We recently converted all our Jenkins docker builds to multi-arch, and it's generally working pretty well. They're building on ARM-based instances, so the x86 builds are going through qemu, which takes a long time, and also has some glitches (for a couple Go projects, in particular).
I'm happy to spin up some dedicated x86 build resources. The only tricky bit is that our build agents are autoscaled, so some of the recipes I've seen for configuring a "remote" builder that knows a particular architecture would require more code to find an active agent.
Our docker orchestration framework lets us expand any running service ip/port requirement into the environment of another service as a dependency, so I could probably create a dummy image that just wraps the docker buildx create
step. And it would need to hang out to determine if the remote builder has disappeared and been replaced. But it occurred to me that it would be cleaner to just add buildkit to my cluster manifest directly and pass the remote builder in that way.

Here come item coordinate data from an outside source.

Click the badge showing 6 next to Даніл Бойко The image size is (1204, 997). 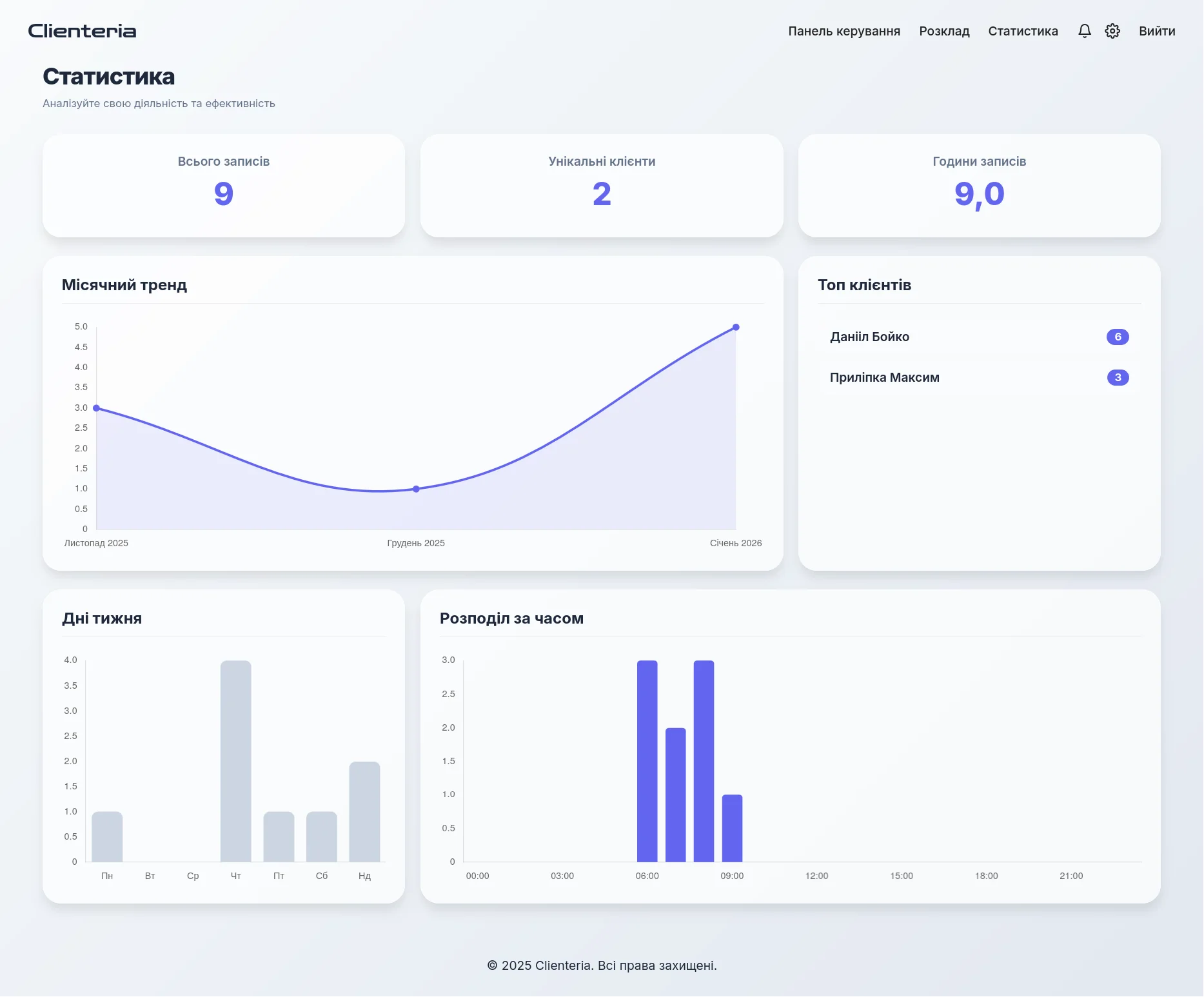1118,336
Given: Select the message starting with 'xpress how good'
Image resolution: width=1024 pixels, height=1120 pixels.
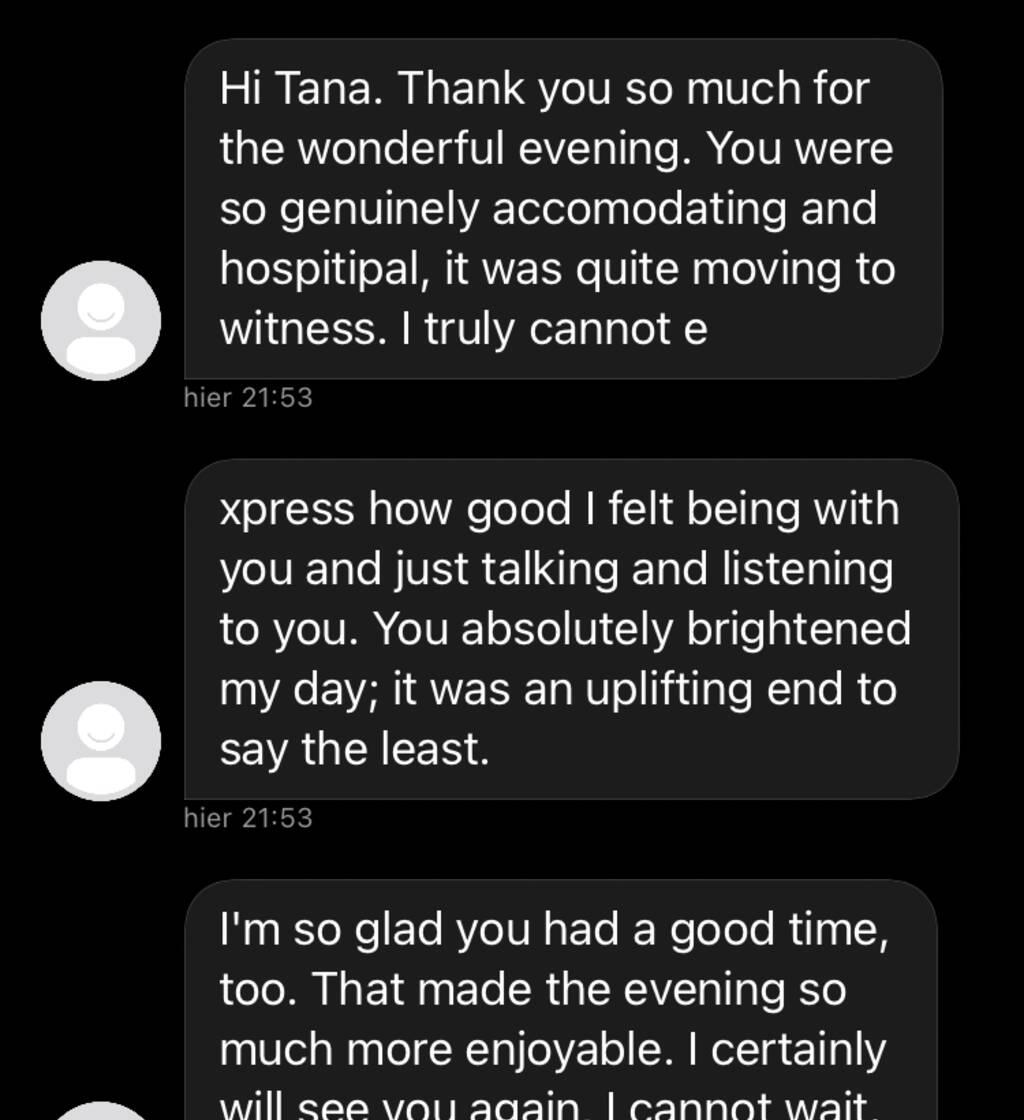Looking at the screenshot, I should coord(571,629).
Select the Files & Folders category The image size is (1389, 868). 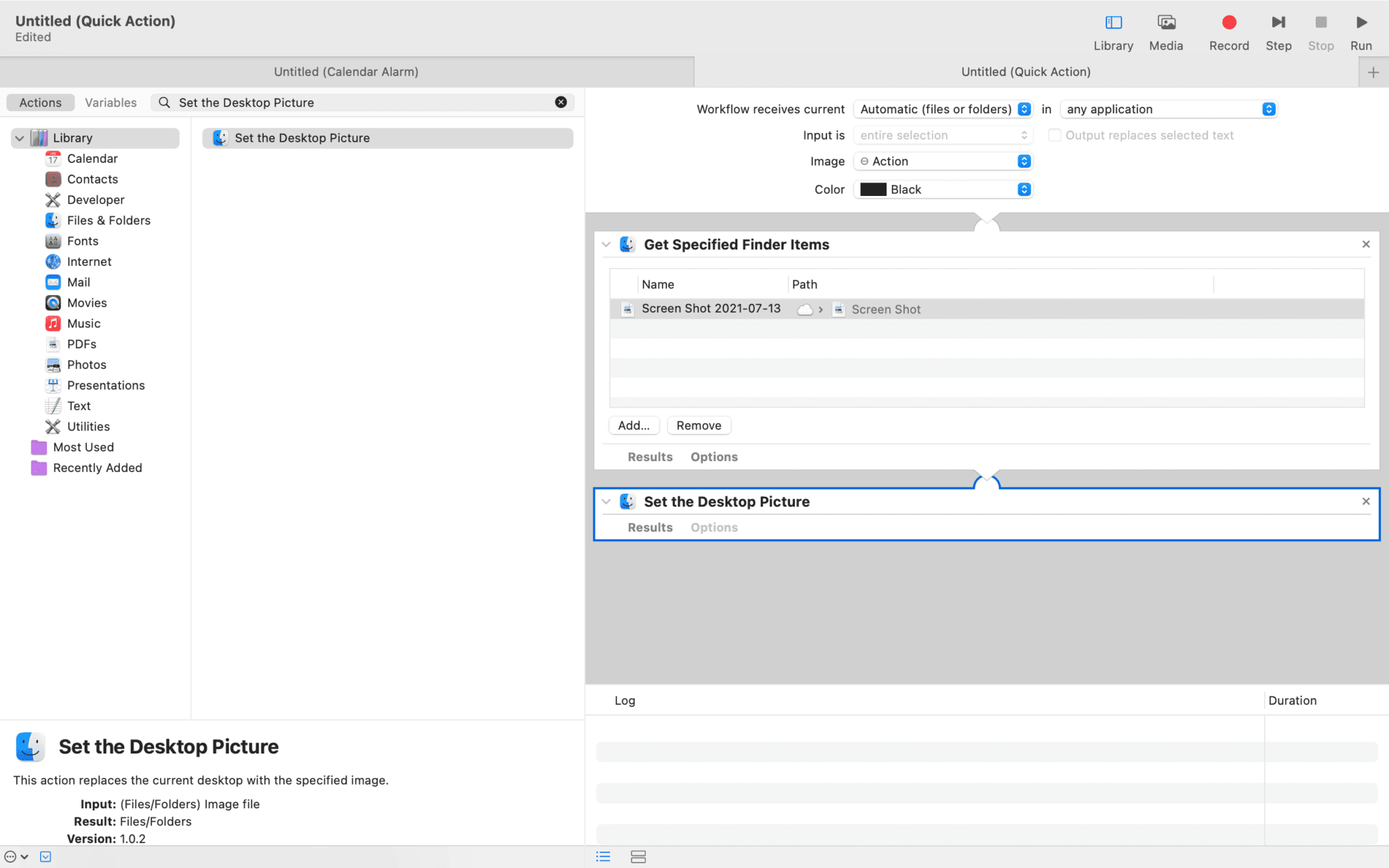pyautogui.click(x=109, y=220)
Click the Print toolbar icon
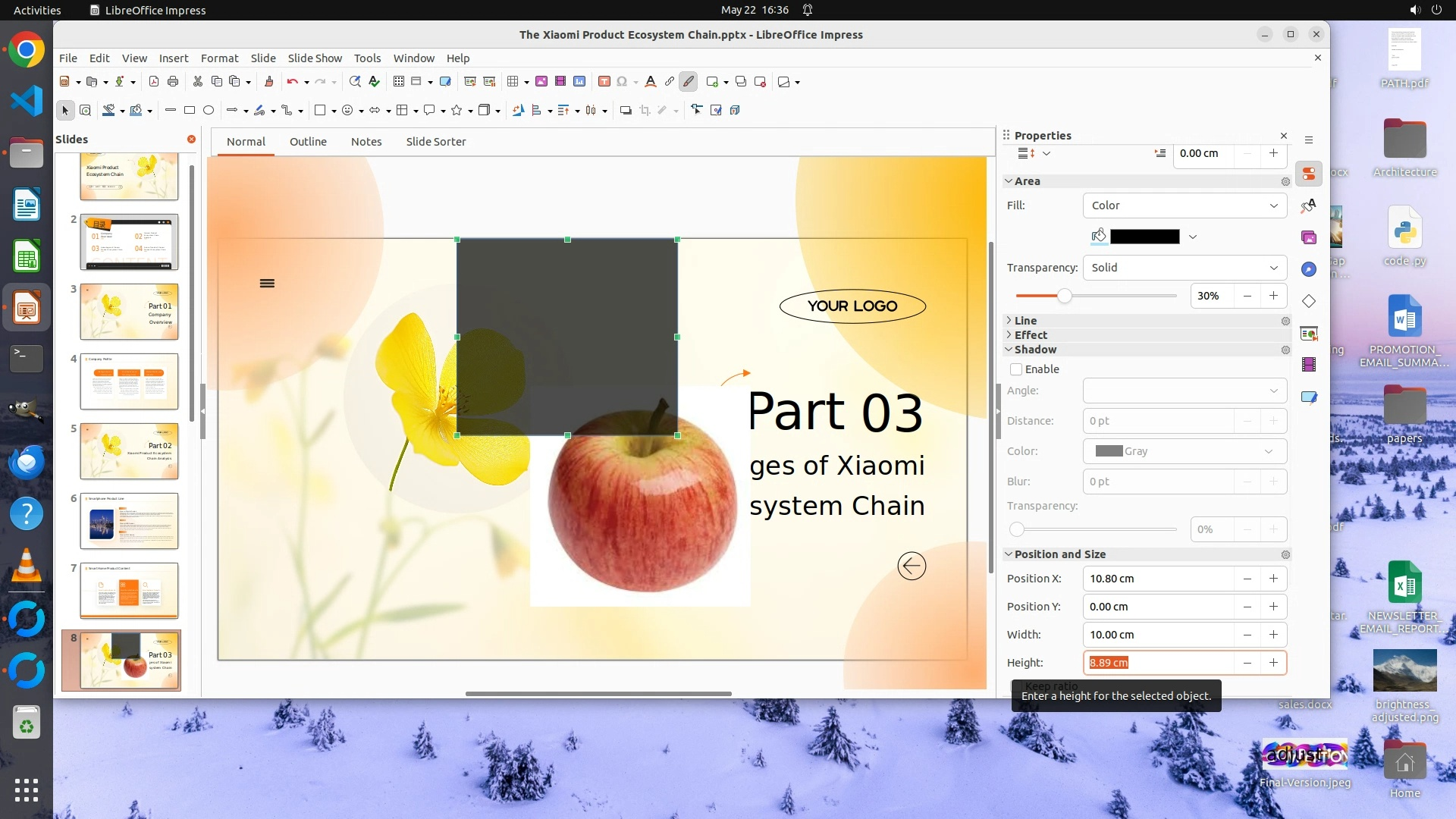 point(173,82)
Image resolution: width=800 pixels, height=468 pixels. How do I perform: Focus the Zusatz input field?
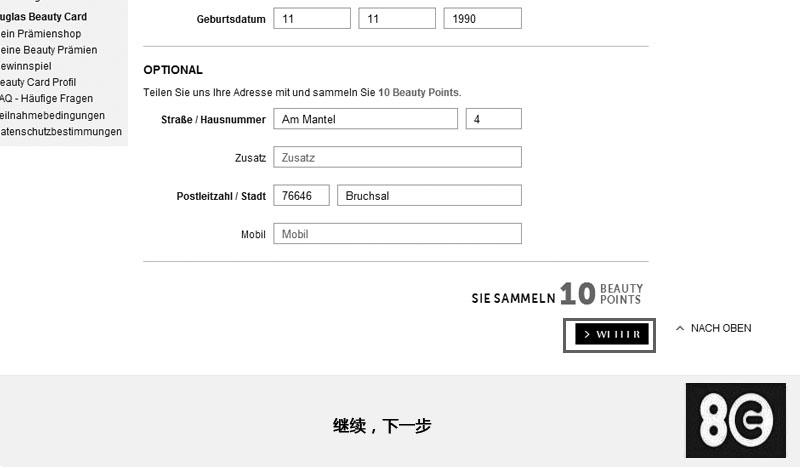coord(397,157)
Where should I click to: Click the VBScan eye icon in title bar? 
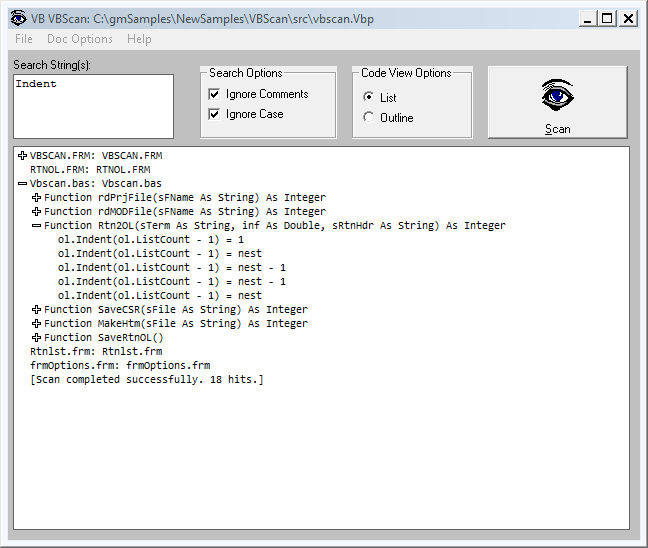coord(18,18)
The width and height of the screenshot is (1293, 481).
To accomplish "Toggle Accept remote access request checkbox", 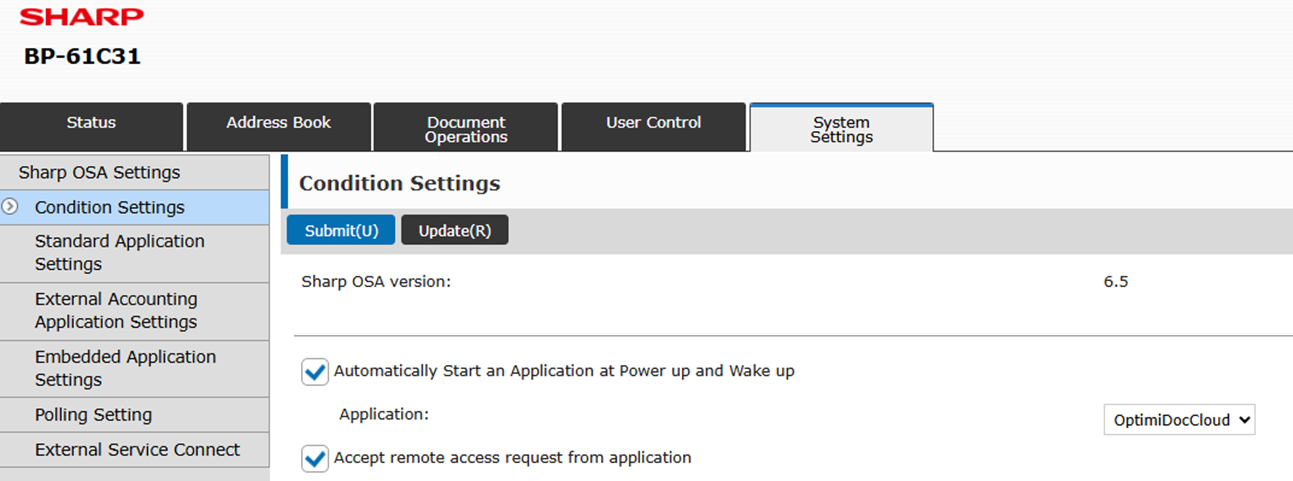I will [315, 459].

Is there a way to directly docker run
a buildkit in the same way that docker buildx create
would?
(Side note: if I can talk to buildkit through haproxy and it isn't going to assume that it gets the same backend every time it connects, that would greatly simplify things, as I could just point the remote at the reverse proxy and let the service routing rules track the dynamic backends.)
Turns out that this is actually pretty straightforward.
On my autoscaled intel build machines, I'm doing the equivalent of
docker run moby/buildkit:latest --privileged --addr tcp://0.0.0.0:8086
I do the same on the arm build machines, except on a different port:
docker run moby/buildkit:latest --privileged --addr tcp://0.0.0.0:8085
on my Jenkins JNLP agents, I pass in (arbitrarily named) env vars to define the local and remote platforms as either linux/amd64
or linux/arm64
, and an env var to define the local and remote servers created above, as tcp://<addr>:<port>
.
local_name="$(echo $BUILDKIT_LOCAL_PLATFORM|sed -E 's/(.+\/)?(.*)/\2/')-builder"
docker buildx create --use --name multi-builder --node "${local_name}"\
--platform="${BUILDKIT_LOCAL_PLATFORM}"\
--driver remote "${BUILDKIT_LOCAL_SERVER}"
remote_name="$(echo $BUILDKIT_REMOTE_PLATFORM|sed -E 's/(.+\/)?(.*)/\2/')-builder"
docker buildx create --append --name multi-builder --node "${remote_name}"\
--platform="${BUILDKIT_REMOTE_PLATFORM}"\
--driver remote "${BUILDKIT_REMOTE_SERVER}"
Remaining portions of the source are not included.